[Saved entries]
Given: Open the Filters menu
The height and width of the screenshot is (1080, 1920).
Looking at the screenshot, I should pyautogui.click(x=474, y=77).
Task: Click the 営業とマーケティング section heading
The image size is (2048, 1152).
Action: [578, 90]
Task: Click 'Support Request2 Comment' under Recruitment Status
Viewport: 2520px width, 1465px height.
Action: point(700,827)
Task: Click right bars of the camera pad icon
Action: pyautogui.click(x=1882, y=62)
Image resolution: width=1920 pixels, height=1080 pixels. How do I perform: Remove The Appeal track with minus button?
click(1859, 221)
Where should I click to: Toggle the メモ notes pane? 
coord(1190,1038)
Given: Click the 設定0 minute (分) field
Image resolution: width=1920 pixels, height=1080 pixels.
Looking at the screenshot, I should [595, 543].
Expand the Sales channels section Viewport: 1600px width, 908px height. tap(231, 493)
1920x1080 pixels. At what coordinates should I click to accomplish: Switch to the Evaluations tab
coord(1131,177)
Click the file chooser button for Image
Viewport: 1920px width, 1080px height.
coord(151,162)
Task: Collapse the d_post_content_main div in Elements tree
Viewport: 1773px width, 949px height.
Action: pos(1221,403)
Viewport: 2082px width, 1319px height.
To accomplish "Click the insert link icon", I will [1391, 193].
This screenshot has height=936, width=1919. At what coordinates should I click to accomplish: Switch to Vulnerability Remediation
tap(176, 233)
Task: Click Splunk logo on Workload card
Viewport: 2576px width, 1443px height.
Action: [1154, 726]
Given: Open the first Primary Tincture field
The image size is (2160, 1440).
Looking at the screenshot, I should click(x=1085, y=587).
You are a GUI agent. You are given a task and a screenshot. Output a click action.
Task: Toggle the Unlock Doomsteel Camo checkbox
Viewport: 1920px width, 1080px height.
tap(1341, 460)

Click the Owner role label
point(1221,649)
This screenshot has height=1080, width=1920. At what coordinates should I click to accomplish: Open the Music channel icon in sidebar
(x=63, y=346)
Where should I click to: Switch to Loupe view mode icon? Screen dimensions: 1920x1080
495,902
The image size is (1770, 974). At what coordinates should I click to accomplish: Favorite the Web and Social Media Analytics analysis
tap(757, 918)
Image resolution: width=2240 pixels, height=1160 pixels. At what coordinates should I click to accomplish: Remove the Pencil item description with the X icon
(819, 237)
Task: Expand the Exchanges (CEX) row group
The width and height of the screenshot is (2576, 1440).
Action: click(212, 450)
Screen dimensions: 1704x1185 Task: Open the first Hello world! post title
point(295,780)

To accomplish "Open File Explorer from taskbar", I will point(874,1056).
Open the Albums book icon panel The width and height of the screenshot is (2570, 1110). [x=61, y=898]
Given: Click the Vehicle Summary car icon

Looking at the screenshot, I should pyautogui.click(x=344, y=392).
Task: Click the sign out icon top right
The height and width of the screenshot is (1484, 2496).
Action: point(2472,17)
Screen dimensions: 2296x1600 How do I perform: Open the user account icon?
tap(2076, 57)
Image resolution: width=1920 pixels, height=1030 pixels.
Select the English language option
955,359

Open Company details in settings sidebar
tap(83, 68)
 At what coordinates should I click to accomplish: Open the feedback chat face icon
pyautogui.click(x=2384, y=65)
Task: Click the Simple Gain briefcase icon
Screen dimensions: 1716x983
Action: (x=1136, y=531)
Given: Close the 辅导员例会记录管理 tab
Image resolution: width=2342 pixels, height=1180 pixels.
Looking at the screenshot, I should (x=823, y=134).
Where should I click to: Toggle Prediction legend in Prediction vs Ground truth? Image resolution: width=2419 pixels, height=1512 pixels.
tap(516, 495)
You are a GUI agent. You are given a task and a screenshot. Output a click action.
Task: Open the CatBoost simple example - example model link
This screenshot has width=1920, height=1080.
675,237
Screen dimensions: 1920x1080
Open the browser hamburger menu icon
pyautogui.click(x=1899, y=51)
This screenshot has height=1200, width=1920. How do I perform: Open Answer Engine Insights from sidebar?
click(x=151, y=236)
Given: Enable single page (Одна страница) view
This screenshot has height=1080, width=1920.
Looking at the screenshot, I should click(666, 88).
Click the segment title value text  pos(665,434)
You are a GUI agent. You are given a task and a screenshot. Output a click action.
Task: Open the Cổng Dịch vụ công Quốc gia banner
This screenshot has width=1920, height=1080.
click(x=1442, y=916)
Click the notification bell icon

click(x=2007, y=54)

• [What this task involves]
Give back every entry exactly, with nothing left out.

• [Exercise answer]
Given: Open the Filters menu
The height and width of the screenshot is (1080, 1920).
Looking at the screenshot, I should pyautogui.click(x=474, y=77).
Task: Click the 営業とマーケティング section heading
The image size is (2048, 1152).
Action: [578, 90]
Task: Click 'Support Request2 Comment' under Recruitment Status
Viewport: 2520px width, 1465px height.
Action: point(700,827)
Task: Click right bars of the camera pad icon
Action: pyautogui.click(x=1882, y=62)
Image resolution: width=1920 pixels, height=1080 pixels. How do I perform: Remove The Appeal track with minus button?
click(1859, 221)
Where should I click to: Toggle the メモ notes pane? 
coord(1190,1038)
Given: Click the 設定0 minute (分) field
Image resolution: width=1920 pixels, height=1080 pixels.
Looking at the screenshot, I should [595, 543].
Expand the Sales channels section Viewport: 1600px width, 908px height. tap(231, 493)
1920x1080 pixels. At what coordinates should I click to accomplish: Switch to the Evaluations tab
coord(1131,177)
Click the file chooser button for Image
Viewport: 1920px width, 1080px height.
coord(151,162)
Task: Collapse the d_post_content_main div in Elements tree
Viewport: 1773px width, 949px height.
Action: pos(1221,403)
Viewport: 2082px width, 1319px height.
To accomplish "Click the insert link icon", I will [1391, 193].
This screenshot has height=936, width=1919. At what coordinates should I click to accomplish: Switch to Vulnerability Remediation
tap(176, 233)
Task: Click Splunk logo on Workload card
Viewport: 2576px width, 1443px height.
Action: [1154, 726]
Given: Open the first Primary Tincture field
The image size is (2160, 1440).
Looking at the screenshot, I should click(x=1085, y=587).
You are a GUI agent. You are given a task and a screenshot. Output a click action.
Task: Toggle the Unlock Doomsteel Camo checkbox
Viewport: 1920px width, 1080px height.
tap(1341, 460)

Click the Owner role label
point(1221,649)
This screenshot has height=1080, width=1920. At what coordinates should I click to accomplish: Open the Music channel icon in sidebar
(x=63, y=346)
Where should I click to: Switch to Loupe view mode icon? Screen dimensions: 1920x1080
495,902
The image size is (1770, 974). At what coordinates should I click to accomplish: Favorite the Web and Social Media Analytics analysis
tap(757, 918)
Image resolution: width=2240 pixels, height=1160 pixels. At what coordinates should I click to accomplish: Remove the Pencil item description with the X icon
(819, 237)
Task: Expand the Exchanges (CEX) row group
The width and height of the screenshot is (2576, 1440).
Action: click(212, 450)
Screen dimensions: 1704x1185 Task: Open the first Hello world! post title
point(295,780)

To accomplish "Open File Explorer from taskbar", I will point(874,1056).
Open the Albums book icon panel The width and height of the screenshot is (2570, 1110). [x=61, y=898]
Given: Click the Vehicle Summary car icon

Looking at the screenshot, I should pyautogui.click(x=344, y=392).
Task: Click the sign out icon top right
The height and width of the screenshot is (1484, 2496).
Action: point(2472,17)
Screen dimensions: 2296x1600 How do I perform: Open the user account icon?
tap(2076, 57)
Image resolution: width=1920 pixels, height=1030 pixels.
Select the English language option
955,359

Open Company details in settings sidebar
tap(83, 68)
 At what coordinates should I click to accomplish: Open the feedback chat face icon
pyautogui.click(x=2384, y=65)
Task: Click the Simple Gain briefcase icon
Screen dimensions: 1716x983
Action: (x=1136, y=531)
Given: Close the 辅导员例会记录管理 tab
Image resolution: width=2342 pixels, height=1180 pixels.
Looking at the screenshot, I should (x=823, y=134).
Where should I click to: Toggle Prediction legend in Prediction vs Ground truth? Image resolution: width=2419 pixels, height=1512 pixels.
tap(516, 495)
You are a GUI agent. You are given a task and a screenshot. Output a click action.
Task: Open the CatBoost simple example - example model link
This screenshot has width=1920, height=1080.
675,237
Screen dimensions: 1920x1080
Open the browser hamburger menu icon
pyautogui.click(x=1899, y=51)
This screenshot has height=1200, width=1920. How do I perform: Open Answer Engine Insights from sidebar?
click(x=151, y=236)
Given: Enable single page (Одна страница) view
This screenshot has height=1080, width=1920.
Looking at the screenshot, I should click(666, 88).
Click the segment title value text  pos(665,434)
You are a GUI agent. You are given a task and a screenshot. Output a click action.
Task: Open the Cổng Dịch vụ công Quốc gia banner
This screenshot has width=1920, height=1080.
click(x=1442, y=916)
Click the notification bell icon

click(x=2007, y=54)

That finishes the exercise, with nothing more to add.